» What is expected
Wherever the string "August" turns up in the data, copy the whole line.

Items from a data source

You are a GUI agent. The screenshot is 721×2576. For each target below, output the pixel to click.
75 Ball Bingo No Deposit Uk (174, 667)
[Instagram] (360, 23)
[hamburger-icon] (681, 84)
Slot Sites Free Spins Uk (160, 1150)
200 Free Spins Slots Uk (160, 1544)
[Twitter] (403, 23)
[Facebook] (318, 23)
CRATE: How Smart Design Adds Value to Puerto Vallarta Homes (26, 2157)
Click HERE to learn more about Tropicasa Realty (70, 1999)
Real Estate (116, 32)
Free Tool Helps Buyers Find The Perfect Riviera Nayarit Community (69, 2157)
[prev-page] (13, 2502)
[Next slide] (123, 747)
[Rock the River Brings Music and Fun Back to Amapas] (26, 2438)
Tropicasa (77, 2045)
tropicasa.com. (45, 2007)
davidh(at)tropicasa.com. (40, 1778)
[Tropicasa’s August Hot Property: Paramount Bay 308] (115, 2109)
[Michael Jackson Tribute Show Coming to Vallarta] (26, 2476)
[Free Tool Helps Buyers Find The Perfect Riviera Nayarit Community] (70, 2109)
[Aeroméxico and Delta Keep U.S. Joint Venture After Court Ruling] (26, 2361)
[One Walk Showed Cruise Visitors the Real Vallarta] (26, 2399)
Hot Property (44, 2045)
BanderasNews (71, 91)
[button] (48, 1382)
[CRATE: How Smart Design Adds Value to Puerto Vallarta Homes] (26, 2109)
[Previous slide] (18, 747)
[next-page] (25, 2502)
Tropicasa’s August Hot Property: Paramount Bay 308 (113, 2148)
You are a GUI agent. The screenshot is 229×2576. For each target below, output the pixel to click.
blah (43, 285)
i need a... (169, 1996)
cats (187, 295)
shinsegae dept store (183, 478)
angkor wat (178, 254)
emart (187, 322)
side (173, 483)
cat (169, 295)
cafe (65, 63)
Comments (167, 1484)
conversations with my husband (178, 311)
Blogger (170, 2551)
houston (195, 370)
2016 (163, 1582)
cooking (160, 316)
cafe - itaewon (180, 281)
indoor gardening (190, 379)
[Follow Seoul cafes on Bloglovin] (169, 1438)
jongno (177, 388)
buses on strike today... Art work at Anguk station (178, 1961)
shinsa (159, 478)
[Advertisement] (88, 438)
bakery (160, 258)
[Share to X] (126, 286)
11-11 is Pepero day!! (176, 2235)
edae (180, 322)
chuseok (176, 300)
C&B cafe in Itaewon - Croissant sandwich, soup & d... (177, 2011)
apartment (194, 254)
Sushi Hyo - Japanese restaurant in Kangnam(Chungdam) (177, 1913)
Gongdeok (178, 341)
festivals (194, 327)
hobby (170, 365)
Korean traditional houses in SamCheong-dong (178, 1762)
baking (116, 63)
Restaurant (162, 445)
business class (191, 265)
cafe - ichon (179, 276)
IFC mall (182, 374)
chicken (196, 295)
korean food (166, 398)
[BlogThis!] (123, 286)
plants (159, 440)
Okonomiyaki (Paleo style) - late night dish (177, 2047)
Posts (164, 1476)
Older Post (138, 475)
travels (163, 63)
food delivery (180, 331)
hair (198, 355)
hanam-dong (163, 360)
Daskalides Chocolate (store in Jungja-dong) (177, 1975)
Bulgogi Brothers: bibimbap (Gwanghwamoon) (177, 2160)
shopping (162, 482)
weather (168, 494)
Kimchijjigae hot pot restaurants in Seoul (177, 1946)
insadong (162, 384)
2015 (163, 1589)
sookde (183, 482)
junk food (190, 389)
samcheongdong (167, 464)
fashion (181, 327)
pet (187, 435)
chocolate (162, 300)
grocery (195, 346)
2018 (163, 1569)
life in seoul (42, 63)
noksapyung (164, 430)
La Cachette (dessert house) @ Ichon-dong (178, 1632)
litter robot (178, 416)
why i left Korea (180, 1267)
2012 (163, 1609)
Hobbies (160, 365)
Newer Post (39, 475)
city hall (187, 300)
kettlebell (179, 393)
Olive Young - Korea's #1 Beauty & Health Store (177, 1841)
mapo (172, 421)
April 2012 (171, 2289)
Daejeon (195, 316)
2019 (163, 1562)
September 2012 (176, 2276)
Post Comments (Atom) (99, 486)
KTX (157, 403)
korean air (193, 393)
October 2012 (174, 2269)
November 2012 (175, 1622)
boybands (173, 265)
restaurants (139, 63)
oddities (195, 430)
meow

» Answer for the task
[Tropicasa’s August Hot Property: Paramount Bay 308] (115, 2109)
Tropicasa’s August Hot Property: Paramount Bay 308 (113, 2148)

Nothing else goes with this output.